The estate has four vineyard sites of different elevation, exposure and soil composition.
Spring Meadows Vineyard is situated at 600 feet in elevation on a meadow surrounded by Oak, big leaf Maple and Madrone trees. The soils are rich from the neighboring woods and the site enjoys full east to west sun exposure.
Coyote Ridge Vineyard is located on a long undulating ridgeline that runs Eastward downhill from the Aurora Vineyard knoll. The vineyard blocks are perched on the hillside above Nash Creek Canyon to the South and share the same red iron oxide clay as the upper blocks of Aurora Vineyard. Though the soils are similar, the Southern and slightly Eastern exposure of Coyote Ridge, along with its lower 900 foot elevation, allows the top of the summer fog line to reach the Vineyard. This creates an entirely different microclimate and growing cycle for its vines.
Aurora Vineyard is nestled in a small valley midway up Diamond Mountain on a large knoll located at an elevation of 1,200 feet. The knoll projects off the mountainside, giving the vineyard full Southern exposure and open light from the East and West and protection from Napa Valley's summer fog. Six acres of the vineyard are planted in the knoll's rich, volcanic soils that are riddled with basalt cobble in a loamy red clay. The remaining six acres are planted in a deep gravely mix of white volcanic ash and chips of decomposed Rhyolite that were washed down from the steep, rocky crags of Diamond Mountain above.
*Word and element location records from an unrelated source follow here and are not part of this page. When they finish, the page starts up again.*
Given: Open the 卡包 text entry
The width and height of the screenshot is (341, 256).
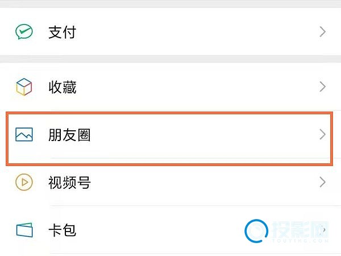Looking at the screenshot, I should point(62,230).
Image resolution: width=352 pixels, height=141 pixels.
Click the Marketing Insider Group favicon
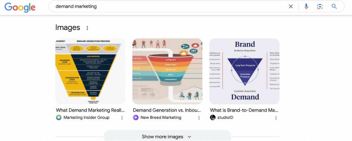click(59, 117)
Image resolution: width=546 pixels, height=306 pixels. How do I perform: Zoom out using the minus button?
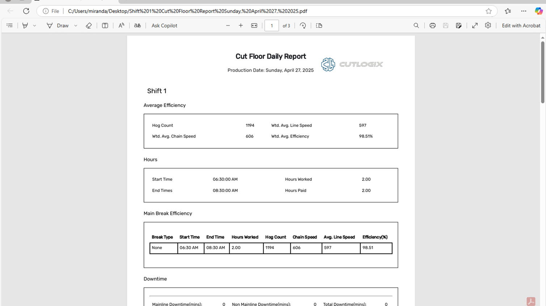tap(228, 26)
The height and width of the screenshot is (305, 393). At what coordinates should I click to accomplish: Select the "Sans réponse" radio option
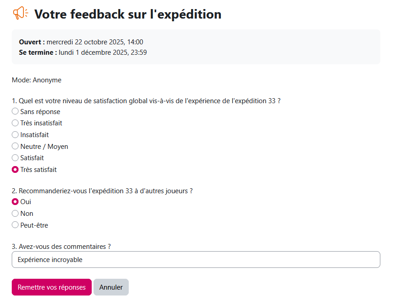point(15,111)

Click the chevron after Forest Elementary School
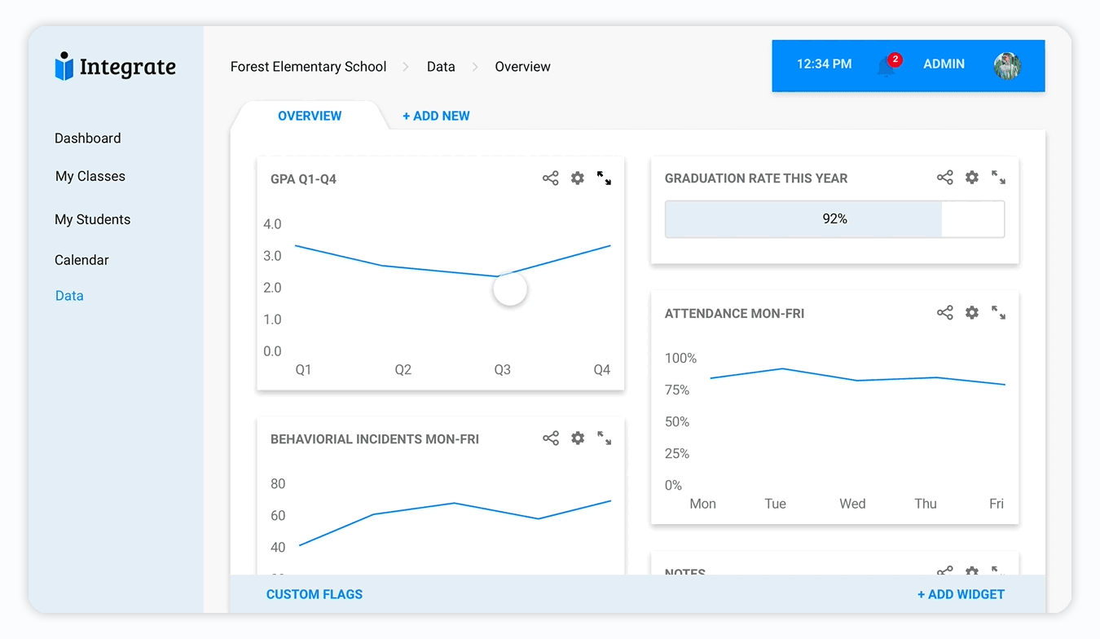pos(405,67)
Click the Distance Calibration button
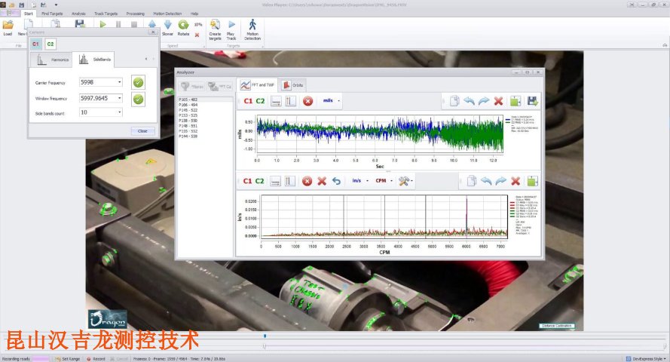 click(557, 326)
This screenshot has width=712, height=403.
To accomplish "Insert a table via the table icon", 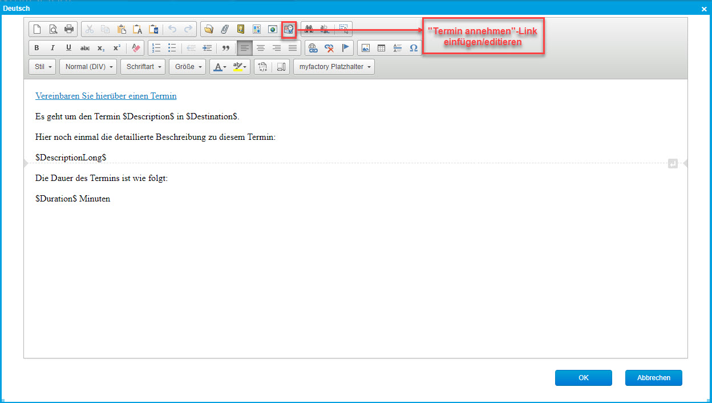I will coord(382,48).
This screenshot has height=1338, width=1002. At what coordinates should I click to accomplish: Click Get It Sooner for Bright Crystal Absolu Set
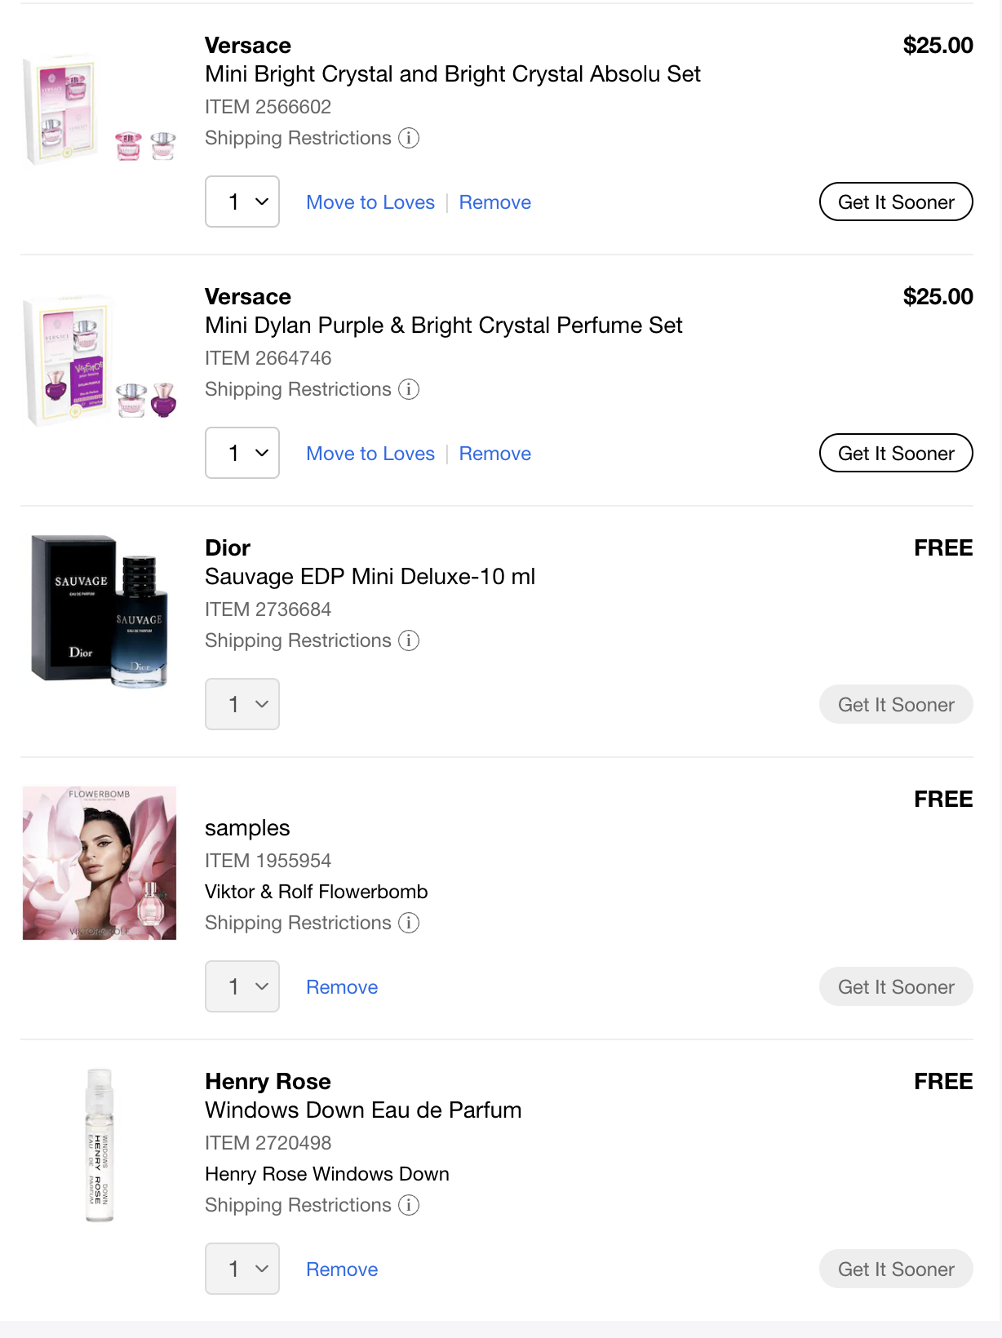point(896,202)
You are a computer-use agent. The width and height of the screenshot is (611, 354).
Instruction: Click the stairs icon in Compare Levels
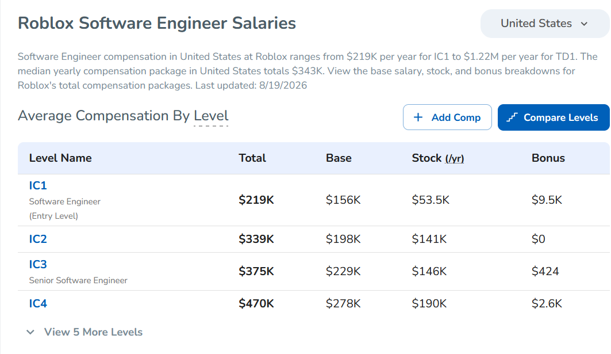[x=512, y=117]
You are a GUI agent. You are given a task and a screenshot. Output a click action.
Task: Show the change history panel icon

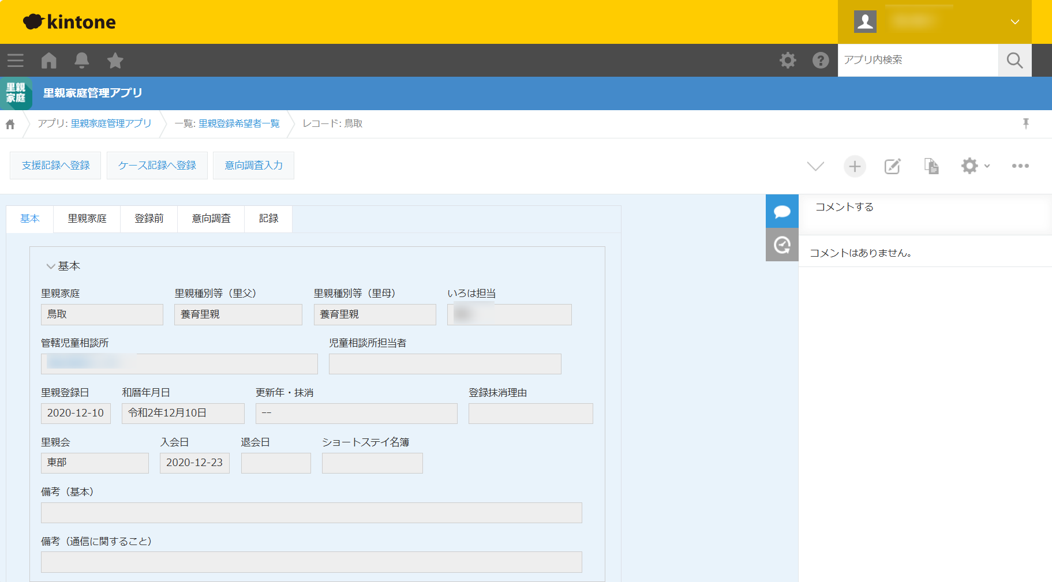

At 2,000 feet in elevation and at the top of the Estate is Nash Creek Vineyard. The blocks rest just below the East ridge of Diamond Mountain on a steeply sloping terrace composed entirely of Rhyolite. At this elevation, winter temperatures are colder and extend into early Spring, and bud break takes place up to six weeks later than our vineyards below. By early Summer, Nash Creek Vineyard catches up and surpasses the growth of the Aurora and Coyote Ridge Vineyards. This due to the lingering daytime heat absorbed by its rocky base and the nighttime convective warmth rising from the Napa Valley below, providing nearly round-the-clock grape maturation.
Farming practices at Checkerboard Vineyards are based on long-term sustainability and include water conservation and monitoring, permanent cover crops planted in alternating rows, and the use of entomology for pest control.